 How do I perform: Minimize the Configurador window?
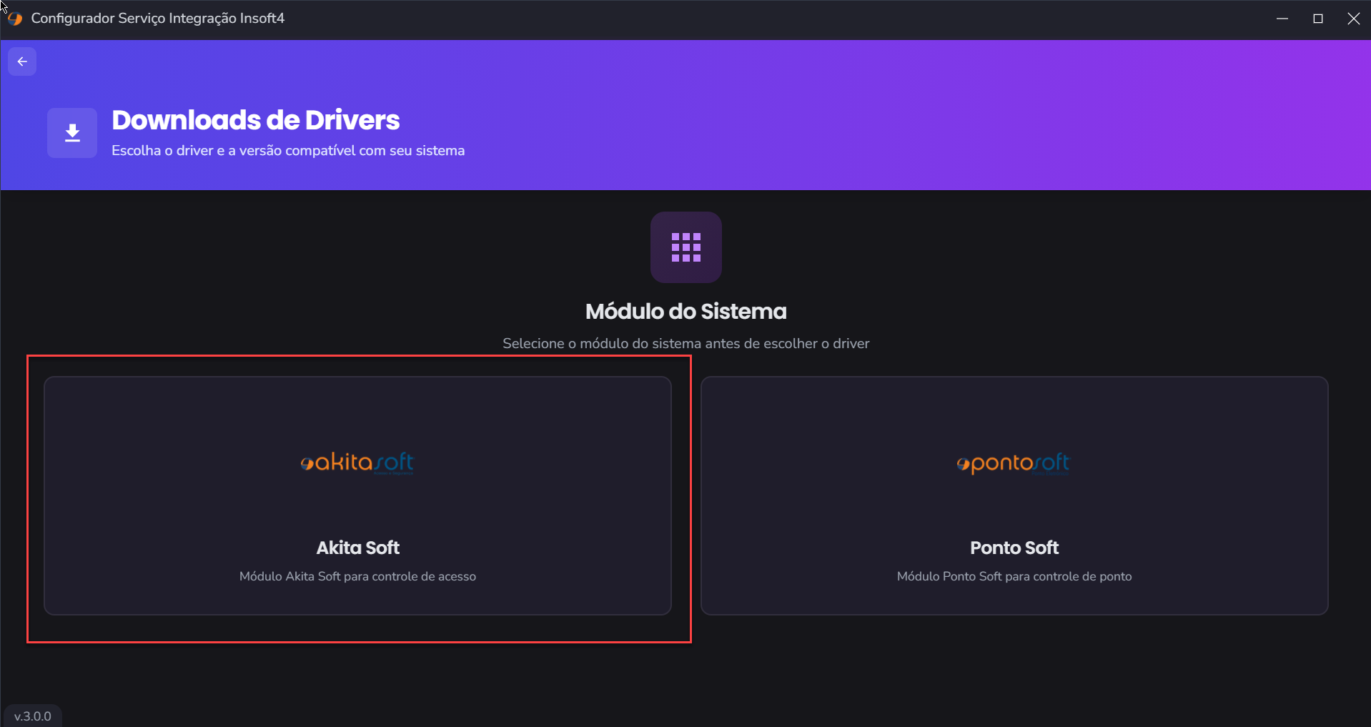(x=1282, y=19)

--

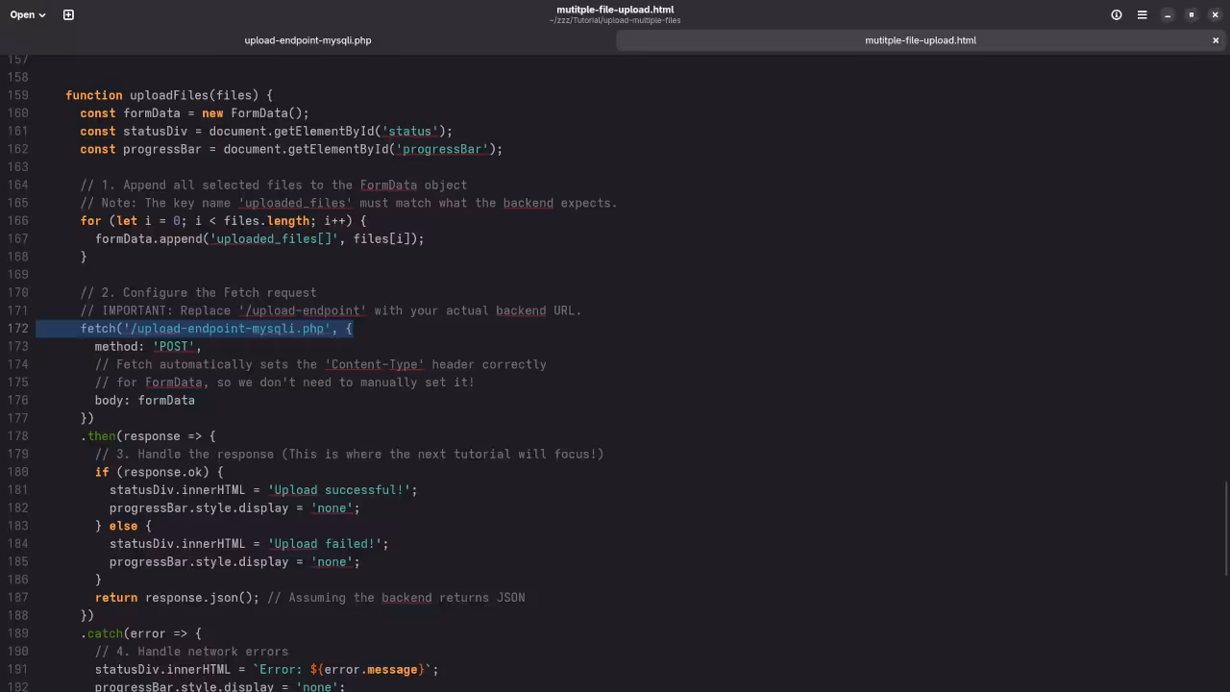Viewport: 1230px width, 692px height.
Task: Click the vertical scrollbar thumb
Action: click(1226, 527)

--

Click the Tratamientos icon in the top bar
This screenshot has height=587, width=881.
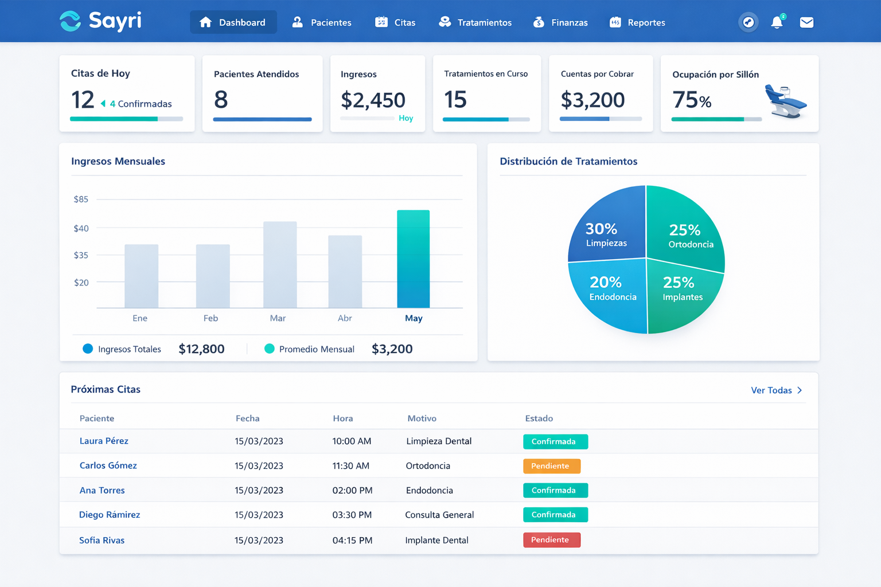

• EXERCISE BRIEF:
Among the lines above, find the one with "Click the Tratamientos icon in the top bar" and the one with "This screenshot has height=587, width=881.". Quote both and everything between them, exactly.

• RESPONSE AREA:
Click the Tratamientos icon in the top bar
This screenshot has height=587, width=881.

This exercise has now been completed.